▸ Required work
Please repeat the lines below exactly. Begin with the line containing "Task: Click the lock position move icon" and go on through the line containing "This screenshot has width=1024, height=433.".

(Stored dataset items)

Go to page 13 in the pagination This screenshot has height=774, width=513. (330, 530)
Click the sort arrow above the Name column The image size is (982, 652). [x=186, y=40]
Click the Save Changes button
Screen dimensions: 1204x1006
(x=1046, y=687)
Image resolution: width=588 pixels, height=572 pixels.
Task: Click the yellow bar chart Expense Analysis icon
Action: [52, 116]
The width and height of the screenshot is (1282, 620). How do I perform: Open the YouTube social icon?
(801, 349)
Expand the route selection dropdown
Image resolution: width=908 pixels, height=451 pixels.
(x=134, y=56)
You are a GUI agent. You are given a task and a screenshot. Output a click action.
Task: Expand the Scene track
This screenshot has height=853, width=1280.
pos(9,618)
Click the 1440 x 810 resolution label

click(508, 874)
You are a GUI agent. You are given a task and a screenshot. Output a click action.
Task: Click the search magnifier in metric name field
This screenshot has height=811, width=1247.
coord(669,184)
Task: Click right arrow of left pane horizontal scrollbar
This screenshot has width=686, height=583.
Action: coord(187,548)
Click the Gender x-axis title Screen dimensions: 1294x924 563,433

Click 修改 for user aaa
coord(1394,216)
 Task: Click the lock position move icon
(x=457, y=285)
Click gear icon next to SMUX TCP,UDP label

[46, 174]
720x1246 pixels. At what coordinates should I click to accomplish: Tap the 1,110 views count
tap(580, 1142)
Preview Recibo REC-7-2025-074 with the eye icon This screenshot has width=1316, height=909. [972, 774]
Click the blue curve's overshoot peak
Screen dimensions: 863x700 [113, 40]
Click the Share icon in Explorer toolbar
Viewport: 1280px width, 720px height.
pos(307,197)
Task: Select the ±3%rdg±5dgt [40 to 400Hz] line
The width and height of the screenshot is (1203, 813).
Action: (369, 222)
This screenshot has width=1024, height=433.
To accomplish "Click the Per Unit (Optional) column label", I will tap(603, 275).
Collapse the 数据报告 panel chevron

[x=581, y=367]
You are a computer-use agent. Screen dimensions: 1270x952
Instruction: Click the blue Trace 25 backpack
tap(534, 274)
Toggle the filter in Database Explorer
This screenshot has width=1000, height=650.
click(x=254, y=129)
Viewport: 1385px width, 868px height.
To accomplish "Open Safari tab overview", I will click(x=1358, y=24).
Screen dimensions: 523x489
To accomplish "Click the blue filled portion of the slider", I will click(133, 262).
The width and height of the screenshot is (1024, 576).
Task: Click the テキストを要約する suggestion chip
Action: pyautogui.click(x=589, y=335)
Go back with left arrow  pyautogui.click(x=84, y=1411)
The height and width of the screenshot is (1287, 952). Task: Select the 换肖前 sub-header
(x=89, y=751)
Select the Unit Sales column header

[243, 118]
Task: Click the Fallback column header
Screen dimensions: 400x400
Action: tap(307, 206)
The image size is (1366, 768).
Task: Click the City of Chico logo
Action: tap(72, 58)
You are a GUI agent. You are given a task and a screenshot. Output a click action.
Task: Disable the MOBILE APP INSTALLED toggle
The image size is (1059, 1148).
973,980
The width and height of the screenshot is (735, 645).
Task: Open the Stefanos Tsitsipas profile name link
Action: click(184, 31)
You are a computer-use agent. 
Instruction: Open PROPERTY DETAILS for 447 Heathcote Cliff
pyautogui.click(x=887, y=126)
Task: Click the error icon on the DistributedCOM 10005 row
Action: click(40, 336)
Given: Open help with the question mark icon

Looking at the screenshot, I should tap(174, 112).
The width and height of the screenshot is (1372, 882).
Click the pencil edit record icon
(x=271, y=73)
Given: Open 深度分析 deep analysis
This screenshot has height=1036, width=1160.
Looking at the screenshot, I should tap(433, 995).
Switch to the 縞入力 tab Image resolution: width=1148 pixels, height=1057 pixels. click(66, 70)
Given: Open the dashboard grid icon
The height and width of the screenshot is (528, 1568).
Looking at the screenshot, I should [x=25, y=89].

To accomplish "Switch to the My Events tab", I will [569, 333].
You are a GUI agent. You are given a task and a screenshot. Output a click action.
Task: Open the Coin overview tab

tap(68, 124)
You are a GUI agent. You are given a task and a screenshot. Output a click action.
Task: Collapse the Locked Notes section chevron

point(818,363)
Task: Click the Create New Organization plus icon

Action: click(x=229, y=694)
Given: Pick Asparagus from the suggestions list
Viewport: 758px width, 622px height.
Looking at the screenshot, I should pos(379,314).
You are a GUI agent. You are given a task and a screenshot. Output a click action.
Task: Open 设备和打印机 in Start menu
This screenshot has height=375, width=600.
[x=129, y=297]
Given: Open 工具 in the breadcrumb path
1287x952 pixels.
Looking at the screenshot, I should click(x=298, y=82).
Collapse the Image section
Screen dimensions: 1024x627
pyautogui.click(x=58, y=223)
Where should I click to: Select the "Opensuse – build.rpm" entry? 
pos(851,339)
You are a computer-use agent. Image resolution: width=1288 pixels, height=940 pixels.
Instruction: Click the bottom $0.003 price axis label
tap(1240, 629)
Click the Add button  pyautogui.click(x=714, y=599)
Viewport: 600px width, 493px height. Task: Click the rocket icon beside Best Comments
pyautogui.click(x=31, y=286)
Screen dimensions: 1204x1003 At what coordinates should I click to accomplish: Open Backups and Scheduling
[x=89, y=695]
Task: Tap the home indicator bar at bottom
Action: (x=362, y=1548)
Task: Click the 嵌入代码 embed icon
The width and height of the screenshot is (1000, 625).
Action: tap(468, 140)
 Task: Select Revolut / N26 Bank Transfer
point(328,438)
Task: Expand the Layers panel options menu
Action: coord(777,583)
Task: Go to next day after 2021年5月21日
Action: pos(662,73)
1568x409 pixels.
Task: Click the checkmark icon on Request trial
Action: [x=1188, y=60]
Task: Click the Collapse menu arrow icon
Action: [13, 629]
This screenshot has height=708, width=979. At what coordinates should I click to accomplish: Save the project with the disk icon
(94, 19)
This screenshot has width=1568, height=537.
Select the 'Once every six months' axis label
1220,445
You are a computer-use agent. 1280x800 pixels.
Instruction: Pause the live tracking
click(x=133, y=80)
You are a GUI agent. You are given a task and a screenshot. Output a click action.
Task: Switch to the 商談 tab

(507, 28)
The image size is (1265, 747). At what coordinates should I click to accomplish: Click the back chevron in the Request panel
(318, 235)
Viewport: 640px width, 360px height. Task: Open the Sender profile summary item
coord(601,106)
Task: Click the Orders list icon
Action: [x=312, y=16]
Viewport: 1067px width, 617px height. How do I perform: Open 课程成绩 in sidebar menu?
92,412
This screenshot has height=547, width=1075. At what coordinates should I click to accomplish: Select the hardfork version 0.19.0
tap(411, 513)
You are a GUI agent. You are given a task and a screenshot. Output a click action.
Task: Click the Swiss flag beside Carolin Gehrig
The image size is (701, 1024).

▸ Response below
 Task: Click the lock position move icon
(x=457, y=285)
Click gear icon next to SMUX TCP,UDP label

[46, 174]
720x1246 pixels. At what coordinates should I click to accomplish: Tap the 1,110 views count
tap(580, 1142)
Preview Recibo REC-7-2025-074 with the eye icon This screenshot has width=1316, height=909. [972, 774]
Click the blue curve's overshoot peak
Screen dimensions: 863x700 [113, 40]
Click the Share icon in Explorer toolbar
Viewport: 1280px width, 720px height.
pos(307,197)
Task: Select the ±3%rdg±5dgt [40 to 400Hz] line
The width and height of the screenshot is (1203, 813).
Action: (369, 222)
This screenshot has width=1024, height=433.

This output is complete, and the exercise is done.